Here we create a bias adjusted dataframe:

```
[13]:
```

```
SEAS5_Siberia_events_zoomed_df_bc <- SEAS5_Siberia_events_zoomed_df
SEAS5_Siberia_events_zoomed_df_bc['t2m'] <- SEAS5_Siberia_events_zoomed_df_bc['t2m'] + (mean(obs) - mean(ensemble))
str(SEAS5_Siberia_events_zoomed_df_bc)
```

```
'data.frame': 5967 obs. of 4 variables:
$ year : int 1982 1982 1982 1982 1982 1982 1982 1982 1982 1982 ...
$ leadtime: int 2 2 2 2 2 2 2 2 2 2 ...
$ number : int 0 1 2 3 4 5 6 7 8 9 ...
$ t2m : num -3.16 -5.11 -3.64 -5.81 -2.93 ...
```

```
[14]:
```

```
unseen_timeseries(
ensemble = SEAS5_Siberia_events_zoomed_df_bc,
obs = ERA5_Siberia_events_zoomed[ERA5_Siberia_events_zoomed$year > 1981,],
ensemble_yname = "t2m",
ensemble_xname = "year",
obs_yname = "t2m",
obs_xname = "year",
ylab = "MAM Siberian temperature (C)") +
theme(text = element_text(size = 14)) + #This is to increase the figure font
geom_hline(yintercept = 0) #+
# ggsave(height = 90, width = 90, units = 'mm', filename = "graphs/Siberia_timeseries_biascor.pdf")
```

```
Warning message:
“Removed 2756 rows containing non-finite values (stat_boxplot).”
```

**Applications:**

With UNSEEN-open, we can: 1. *Assess the drivers* of the most severe events. The 2020 event seemed to be caused by a very anomalous Indian Ocean Dipole (IOD). What can we learn from the thawing events within UNSEEN? To what extent are these also driven by an anomalous IOD or are there other drivers of such severe heat events? 2. Perform *nonstationary analysis* in rare extremes, such as the 100-year event. There seems to be a trend over the hindcast period in the severe heatwaves.
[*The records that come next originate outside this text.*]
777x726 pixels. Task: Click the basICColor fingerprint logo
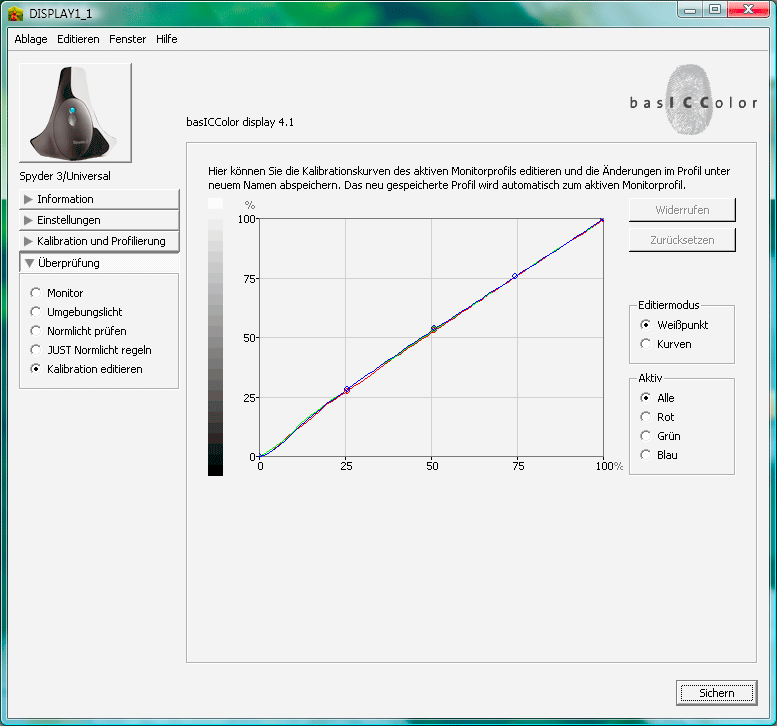694,98
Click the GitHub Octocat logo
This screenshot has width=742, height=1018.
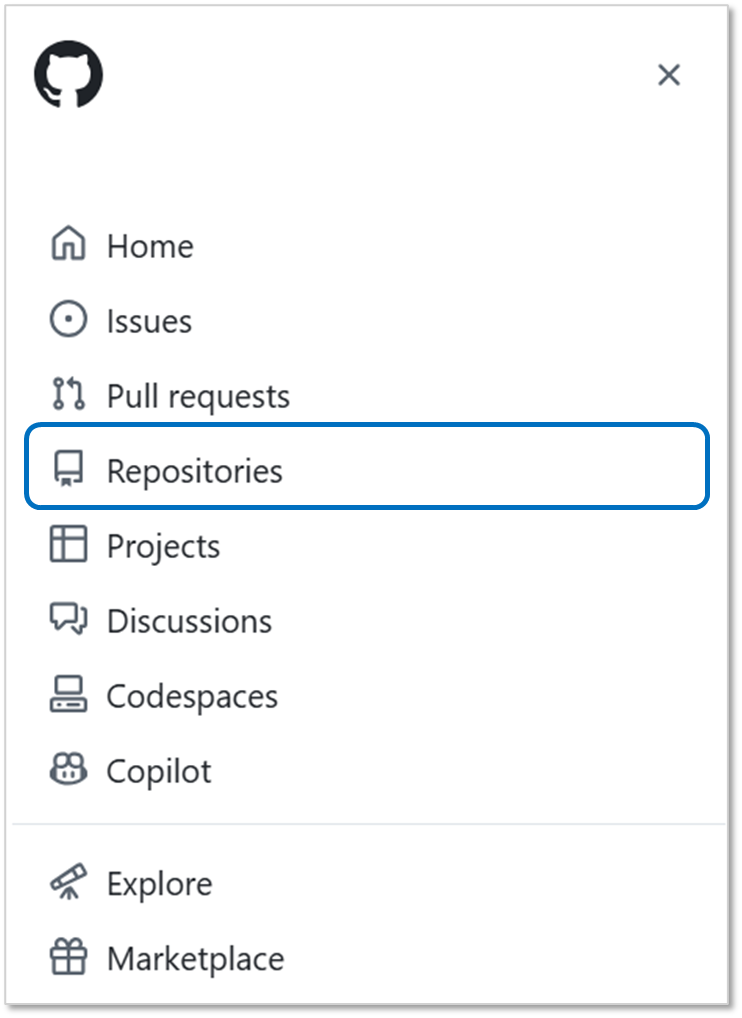[69, 75]

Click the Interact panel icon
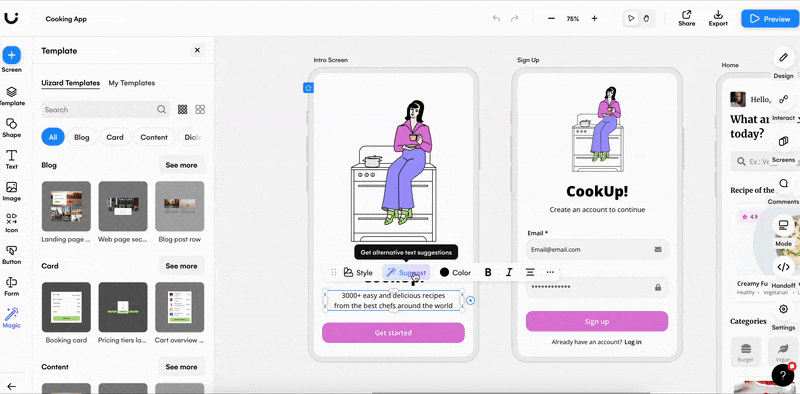pyautogui.click(x=783, y=100)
We can perform
non-stationary analysis to estimate the change in the magnitude and frequency of the heatwaves and, if we find a change, we could explore the drivers of this change. 3. *Evaluate forecasts*. Since we are using seasonal forecasts in this setup, we could explore the forecast skill in simulating heatwaves over Siberia.